Berkaitan dengan pemahaman dengan pendekatan kontekstual, para sahabat Nabi


sudah mulai melakukannya, bahkan ketika Nabi masih hidup. Apa yang dilakukan oleh
sebagian sahabat terhadap hadis “jangan kamu shalat Ashar, kecuali di perkampungan
Bani Quraidhah” (di dalam peperangan Al Ahzab). merupakan sebuah contoh yang
cukup layak. Sebagian sahabat tersebut memahami hadis tersebut secara kontekstual
dengan menangkap maksud dan tujuan Nabi, sehingga mereka tetap melakukan shalat
Ashar pada waktunya di dalam perjalanan. Sedang sebagian lagi yang memahami secara
tesktual shalat Ashar di perkampungan Bani Quraidhah–meski hari telah gelap.
pendekatan tekstual yang dilakukan oleh sebagian sahabat haruslah diakui masih dalam
tahap sederhana.

Contoh lain ketika Nabi bersabda” Orang yang paling cepat menyusulku adalah orang
yang paling panjang tangannya di antara kalian” mendengar ucapan rosul ini, para istri
beliau ada yang memahaminya secara hakiki, yaitu tangan yang panjang. Melihat
fenomena ini Aisyah berkomentar, bahwa mereka (para isteri Nabi yang lain) saling
memanjangkan tangannya guna mengetahui siapa diantara mereka yang paling panjang
tangannya guna mengetahui siapa diantara mereka yang cepat menyusul rasul. Padahal
Rasul tidak bermaksud demikian. “Panjang tangan” yang dimaksud adalah dalam makna
kiasan, yakni orang yang tinggi etos kerjanya(Banyak melakukan kebaikan). Dalam hal
ini ternyata isteri Nabi yang paling pertama menyusul adalah Zainab binti Jahsy, seorang
wanita yang kreatif, banyak berkarya dan suka bersedekah.

4
Dengan demikian, pemahaman kontekstual atas hadis Nabi berarti memahami hadis
berdasarkan kaitannya dengan peristiwa-peristiwa dan situasi ketika hadis diucapkan,
dan kepada siapa pula hadis itu ditujukan. Artinya, hadis Nabi s.a.w hendaknya tidak
ditangkap makna dan maksudnya hanya melalui redaksi lahiriah tanpa mengkaitkannya
dengan aspek-aspek kontekstualnya. Meskipun di sini kelihatannya konteks historis
merupakan aspek yang paling penting dalam sebuah pendekatan kontekstual, namun
konteks redaksional juga tak dapat diabaikan. Yang terakhir ini tak kalah pentingnya
dalam rangka membatasi dan mengangkap makna yang lebih luas (makna filosofis)
sehingga hadis tetap menjadi komunikatif.
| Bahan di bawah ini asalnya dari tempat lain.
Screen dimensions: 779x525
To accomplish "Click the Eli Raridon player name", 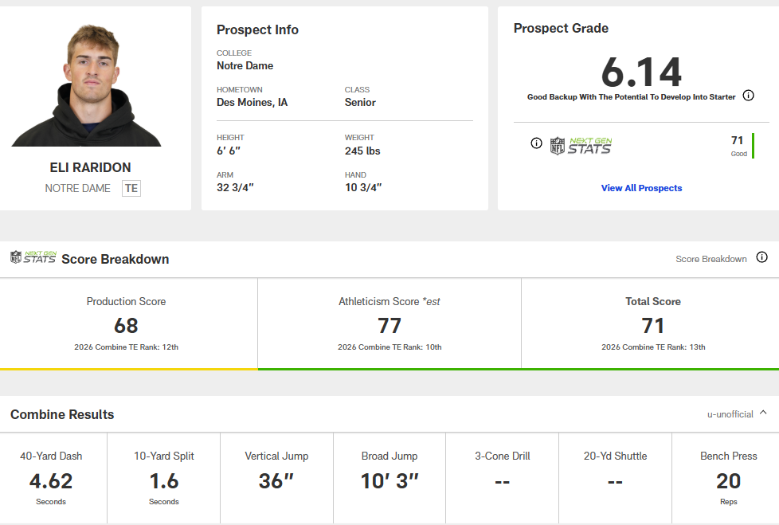I will click(90, 167).
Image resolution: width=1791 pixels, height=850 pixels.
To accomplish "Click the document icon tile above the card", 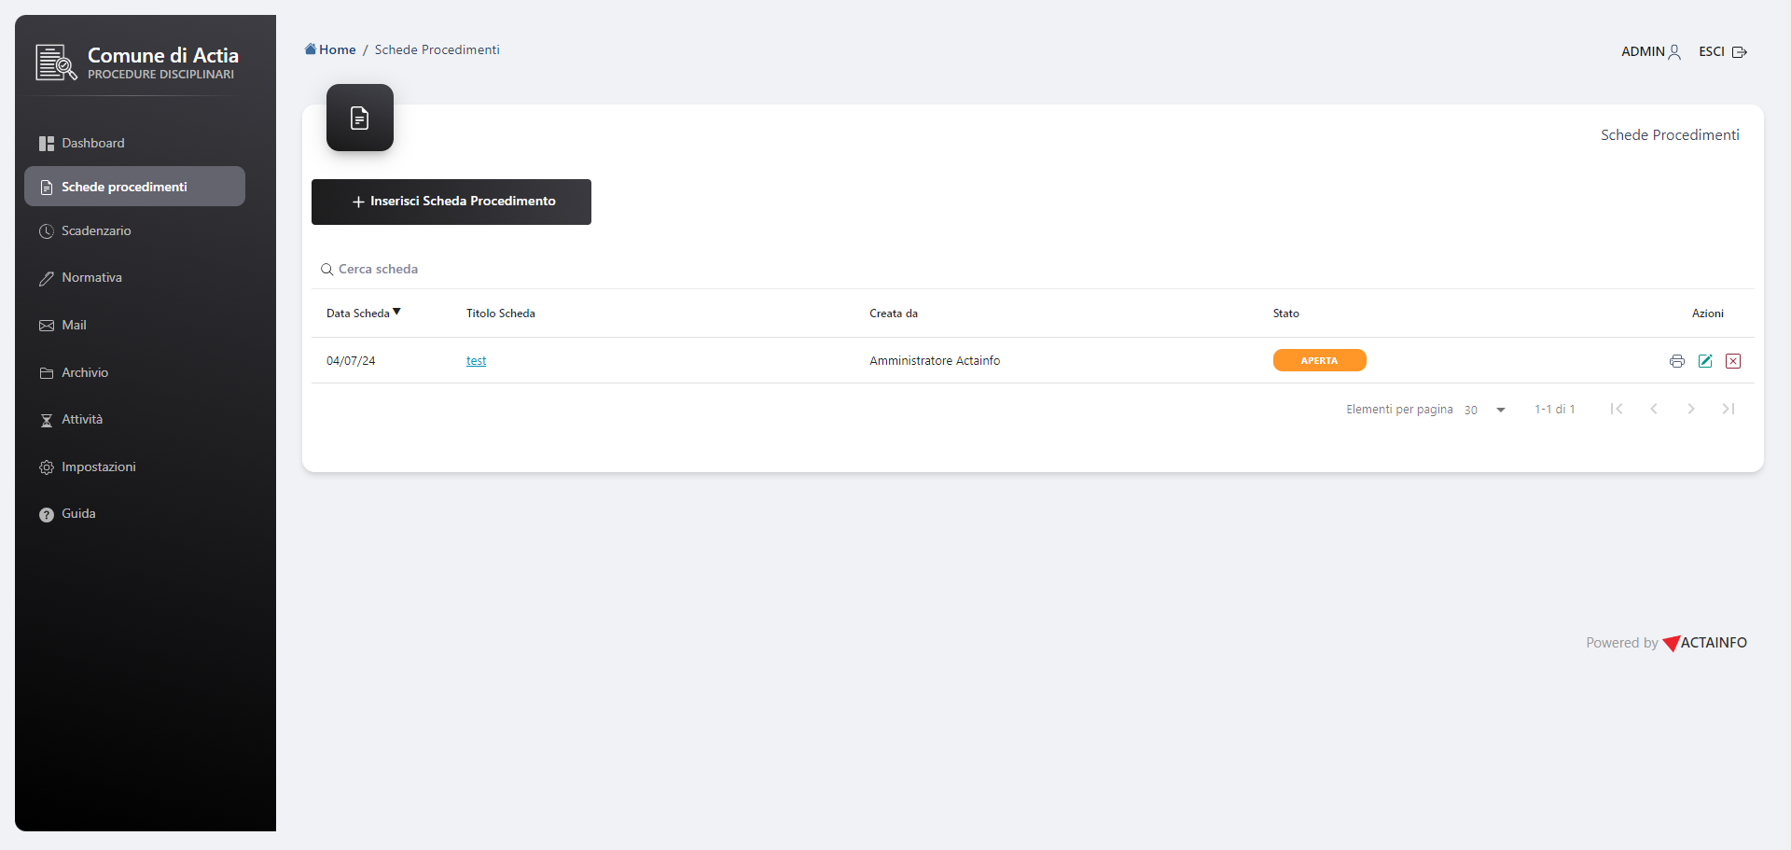I will coord(359,118).
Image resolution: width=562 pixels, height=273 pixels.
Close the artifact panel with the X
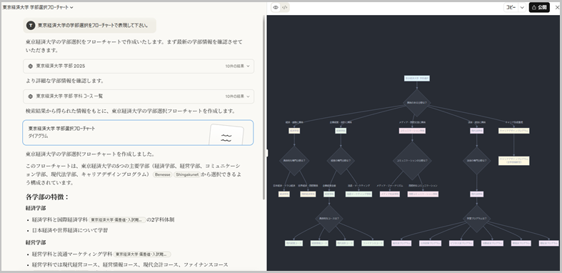(x=557, y=7)
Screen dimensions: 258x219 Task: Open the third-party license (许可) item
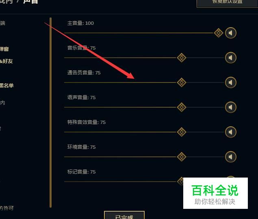7,208
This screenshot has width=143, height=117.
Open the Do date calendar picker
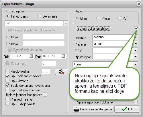click(64, 56)
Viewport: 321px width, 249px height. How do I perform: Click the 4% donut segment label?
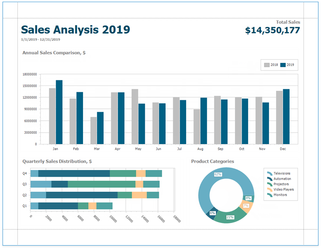(248, 198)
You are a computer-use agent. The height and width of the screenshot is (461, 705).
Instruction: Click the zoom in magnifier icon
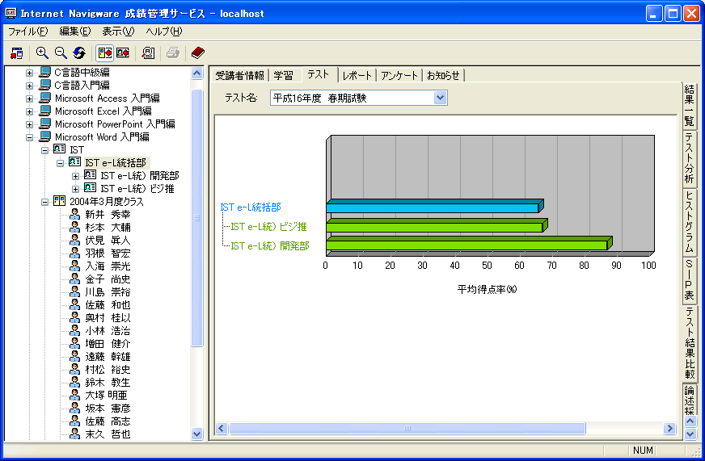pos(42,53)
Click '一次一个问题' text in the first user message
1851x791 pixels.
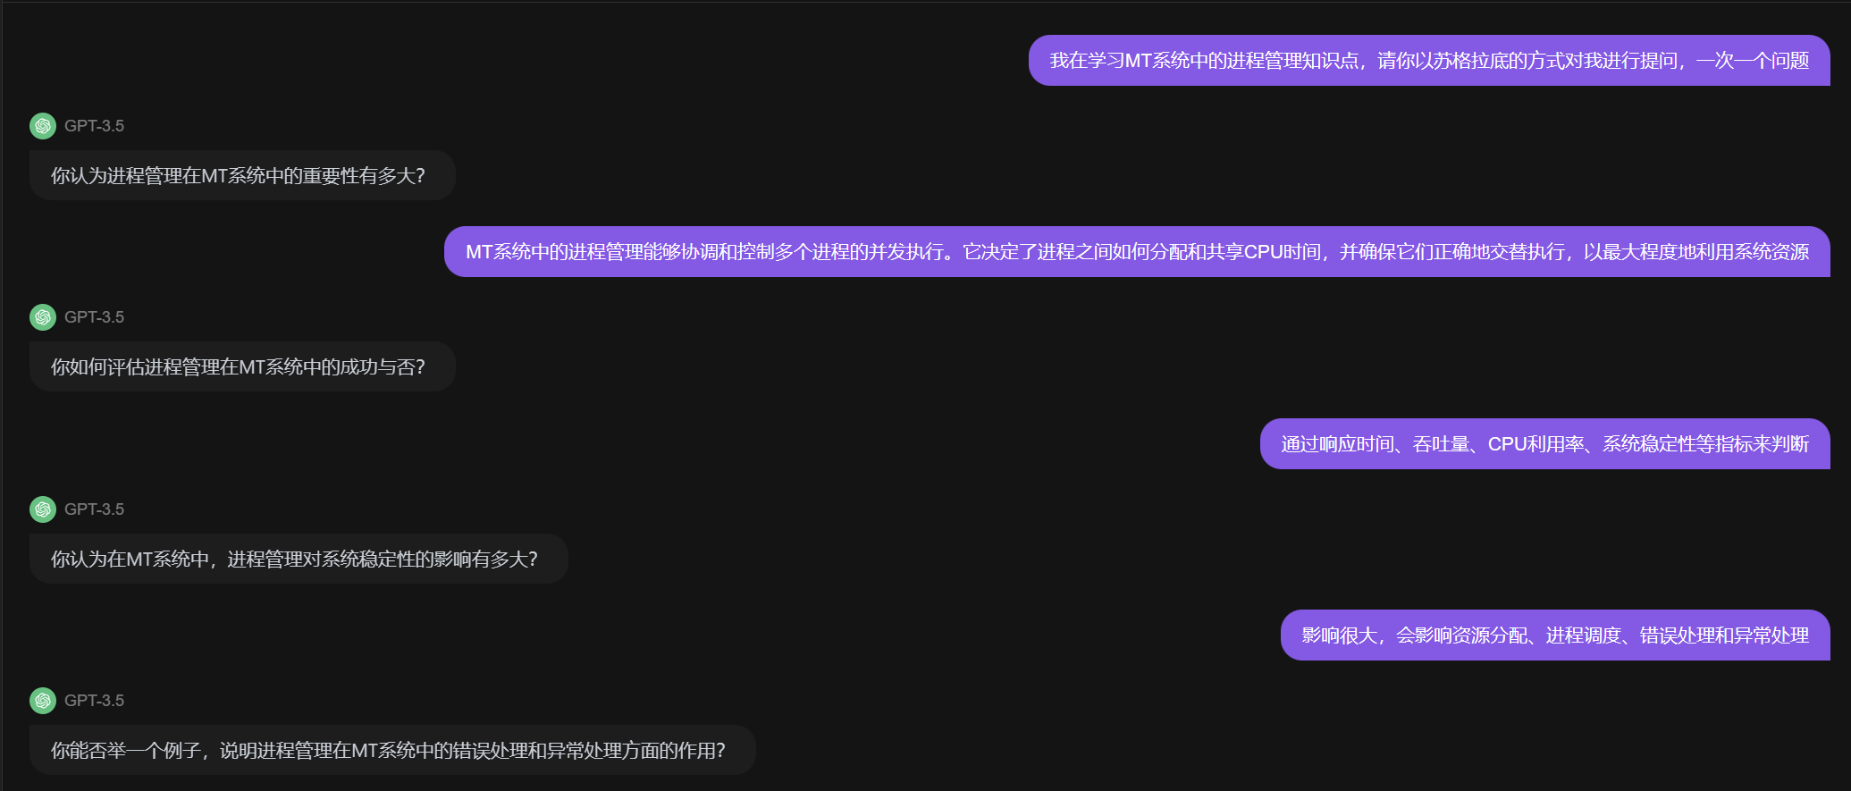(1753, 61)
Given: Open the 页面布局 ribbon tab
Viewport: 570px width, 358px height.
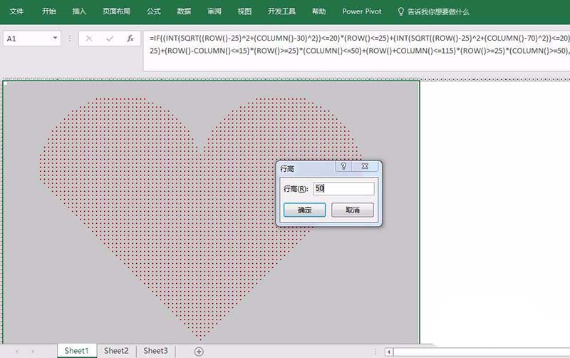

B. Dasar-Dasar Tekstualisasi dan Kontekstualisasi

Ada beberapa alasan mengapa kontekstualisasi menjadi sebuah keniscayaan. Menurut


M. Sa’ad alasan alasan tersebut adalah;

1. Masyarakat yang dihadapi Nabi Muhammad s.a.w,bukan sama sekali kosong


dari pranata-pranata kultural yang tidak dinafikan semuanya oleh kehadiran nas-
nas yang menyebabakan sebagianya bersifat tipikal. Misalnya pranata dzihar
“‫( ”انت علي كظهر أمي‬bagiku engkau bak punggung ibuku). yang ungkapan tersebut
hanya berlaku bagi konteks budaya Arab, jika ditransfer dalam budaya
keindonesiaan maka jelas maknanya beda.

2. Dalam keputusan Nabi sendiri telah memeberikan gambaran hukum yang


berbeda dengan alasan “situasi dan kondisi”.Misalnya tentang ziarah
kubur,yang semula dilarang karena kehawatiran terjebak kepada kekufuran dan
setelah dipandang masyarakat cukup mengerti akhirnya diperbolehkan.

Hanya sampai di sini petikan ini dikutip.